--- Work to complete ---
Copy out the part of the items that opens with the line containing "Task: Open the" and closes with the line containing "tap(404, 318)", both lines included and unchanged. Leave the pictures out of your copy.

--- Provided entries ---
────
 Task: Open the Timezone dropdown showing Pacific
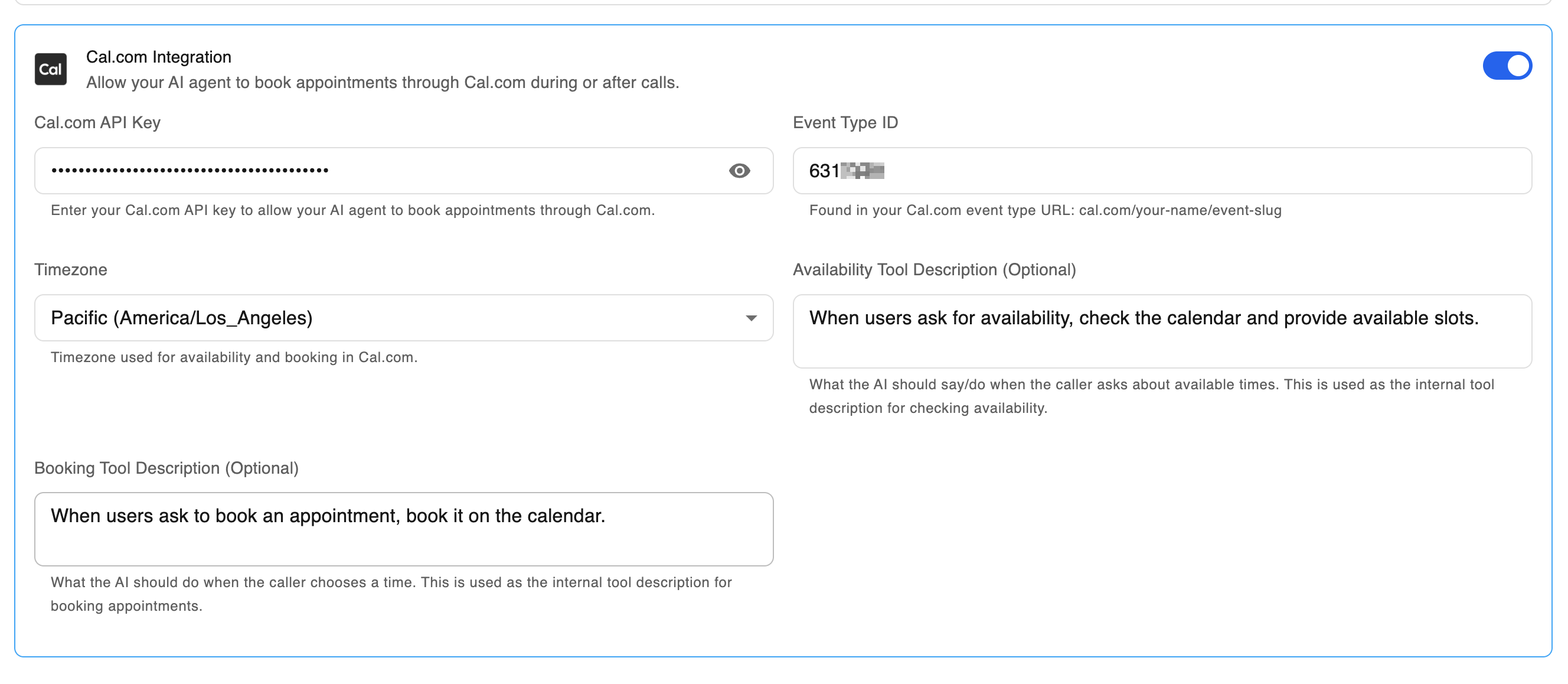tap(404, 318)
────
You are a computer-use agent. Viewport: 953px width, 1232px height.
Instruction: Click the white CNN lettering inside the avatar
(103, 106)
────
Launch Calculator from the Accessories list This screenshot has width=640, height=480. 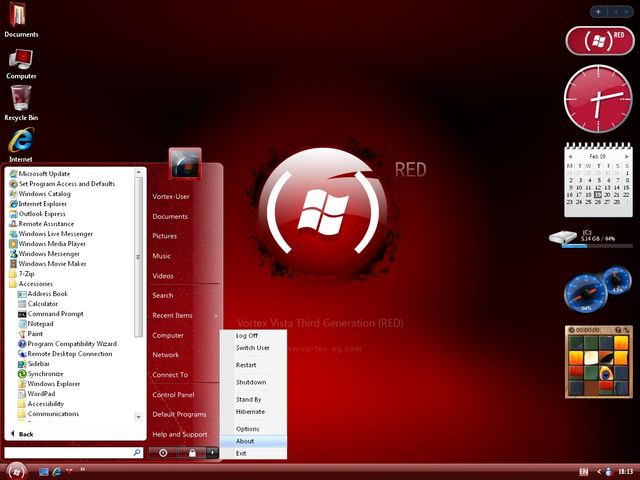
────
--- Expected answer ---
 Task: Open the Timezone dropdown showing Pacific
tap(404, 318)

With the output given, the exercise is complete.